Can reality trump fiction? That was the question of the day on April 24th, at the launch of the firm Planetary Resource’s plan to mine metals from asteroids and return them to Earth, at the Museum of Flight in Seattle.
It sounds like a James Cameron film—fittingly, Mr. Cameron is one of the company’s backers. The team behind the firm insists they aren’t joking. The founders are Peter Diamndis, designer of the x Prize awarded in 2004 to Paul Allen and Burt Rutan for the first private space flight, and Eric Anderson, whose company Space Adventures has sent seven tourists into orbit. Larry Page and Eric Smith, the chief executive and the chairman of Google, respectively, are involved in the project, too. As is Charles Synmonyi, the engineer who managed the creation of Microsoft Office software (and who has visited space twice via Mr.

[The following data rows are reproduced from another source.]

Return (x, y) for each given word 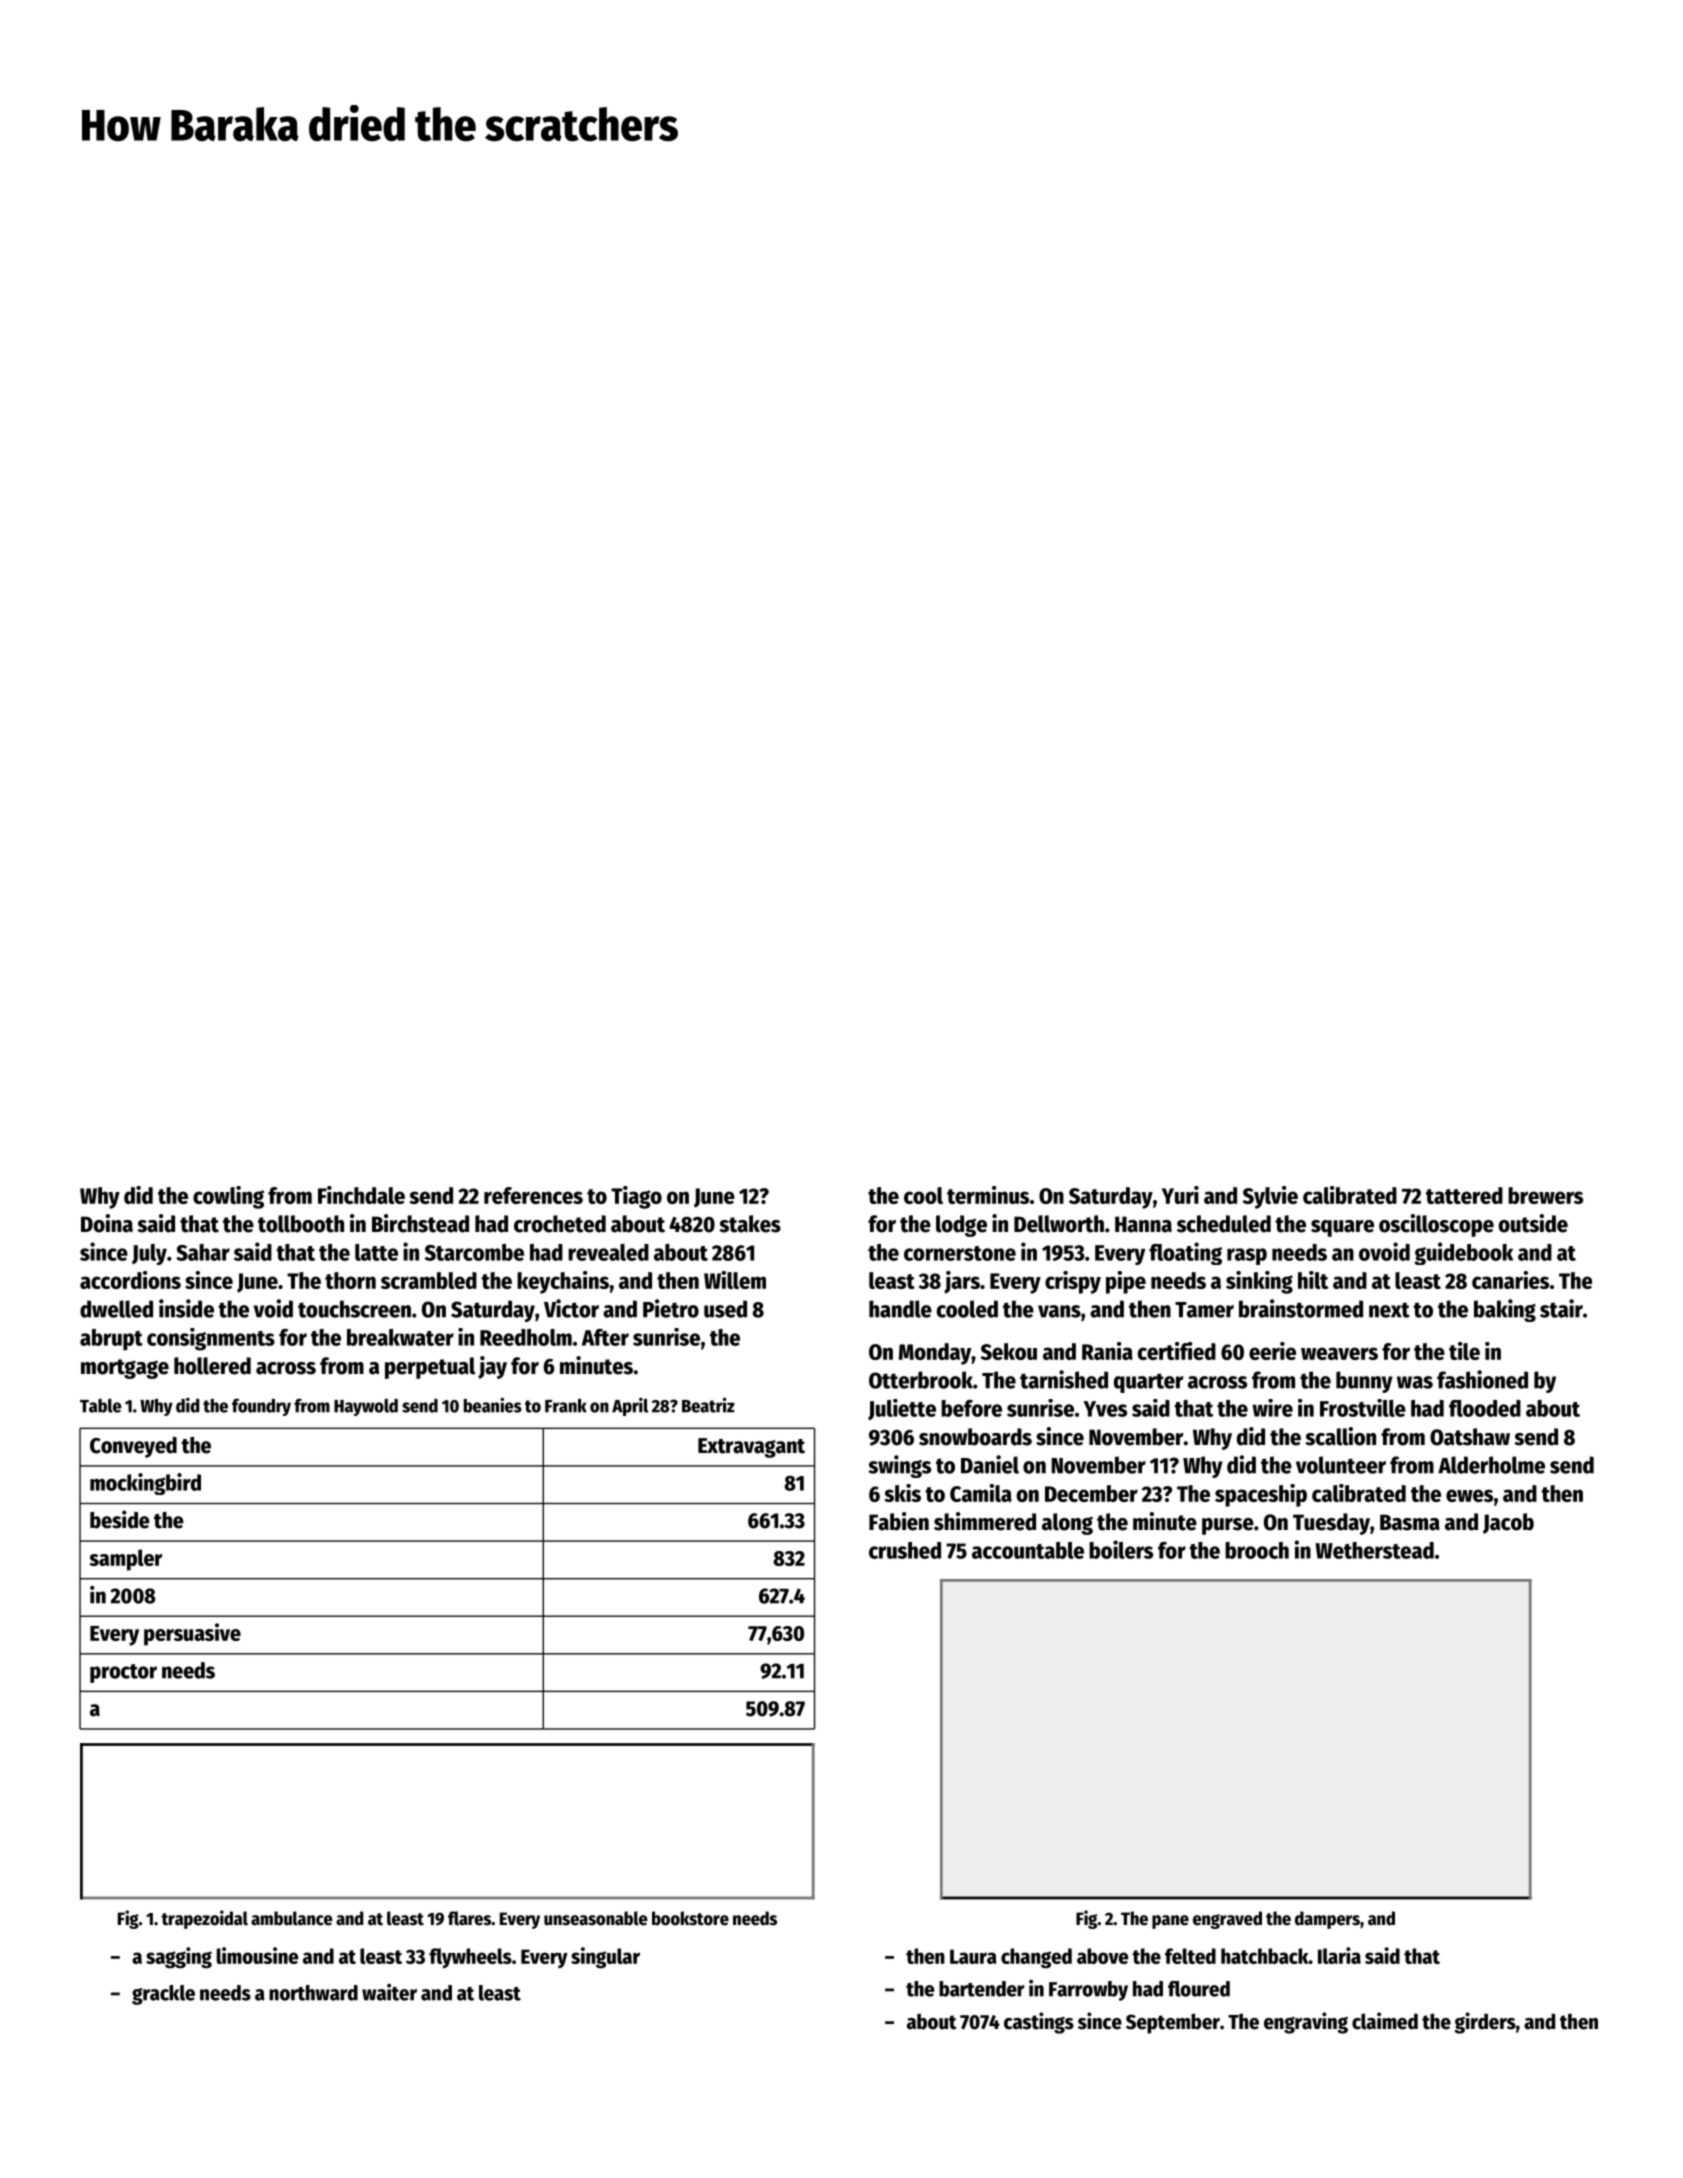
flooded (1485, 1408)
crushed (905, 1550)
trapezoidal (204, 1919)
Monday (935, 1354)
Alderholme (1491, 1465)
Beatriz (708, 1405)
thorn (350, 1280)
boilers (1121, 1549)
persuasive (192, 1634)
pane (1170, 1922)
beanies (493, 1405)
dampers (1327, 1920)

Anderson’s company). With a list of backers like that, the least you can do is take them seriously.
Most asteroids consist of unconsolidated lumps of leftover rubble from the birth of solar system. Many, too, are chunks of small planets that have slammed into one another of the past several billion years. These particularly have caught the eye of Planetary Resources, because the planet forming processes of melting mineral, and then stratification into core, mantle, and crust, will have organized to concentrate valuable materials into usable ores. For example, platinum and its allied elements are rare on the Earth’s surface, but are likely more common in our metal-rich core. It’s likely the same case for planets shattered and turned to asteroids. Indeed, the discovery of a layer of rock rich in iridium—a relative of platinum—was the first indicator for geologists that an asteroid impact killed the dinosaurs.
Most asteroids hover between Mars and Jupiter’s orbits. But enough of them are near-Earth asteroids (called NEAs) to be worth investigating as mineral sources—if that can be accomplished economically.
Don’t Count your Chickens
First we must locate a likely prospect. Today, we know of about 9,000 NEAs, primarily through ground-based programs keeping tabs on bodies that might hit Earth. That catalogue is a good starting point, but Planetary Resources would like to go further. They intend to launch a series of small telescopes to seek out accessible asteroids whose orbits near Earth frequently enough for the mined resources to be returned at regular intervals, a plan that will cost a few million dollars.
That isn’t projected as too challenging, but it is seceded by a tougher phase. In over a decade, when suitable targets have been identified, the company will send another kind of spacecraft to examine what’s been mined. This is projected as significantly harder than getting telescopes into orbits, but is nevertheless considered conceivable with existing technology. It is the process from this step onward that is more conceptual.
There are two basic ways to retrieve the materials. One way is to drop a payload on a large NEA every time its orbit passes Earth. That’s why the telescopes would try to detect asteroids with appropriate orbits. This approach will require intelligent robots that can work without instruction for years, mining and processing desirable material. The second process would be to retrieve smaller asteroids, place them in orbit and then dissect the materials at leisure. This way, though, would limit the value of the retrievable materials, and risk catastrophe if there is something wrong in maneuvering the asteroid.
In either case, the expense is guaranteed to be incredibly high. The Kech Institute for Space Studies’ feasibility study projected a $2.5 billion cost for the retrieval of a single 5000-ton asteroid from the moon. Earlier research indicated a $100 billion expense for even the chance of a successful asteroid-mining venture. Further, new technologies will need to be developed, including more powerful solar panels, electric ion engines, extraterrestrial mining equipment and robotic refineries—all of which can be doubtlessly accomplished with enough money and ingenuity. The real doubts arise in the demand, not the supply. Platinum and iridium are expensive because they are rare. If they become common, having been dug from the heart of a planet, they will become cheap. The most important members of the team very well might not be the entrepreneurs and venture capitalists investing, nor the engineers who make it possible, but the economists who can project the effects on price upon the arrival of an enormous amount of the materials.
Sergeo is a writer and rabble-rouser at Edictive. He covers film production, production management, social, casting and film distribution at Edictive.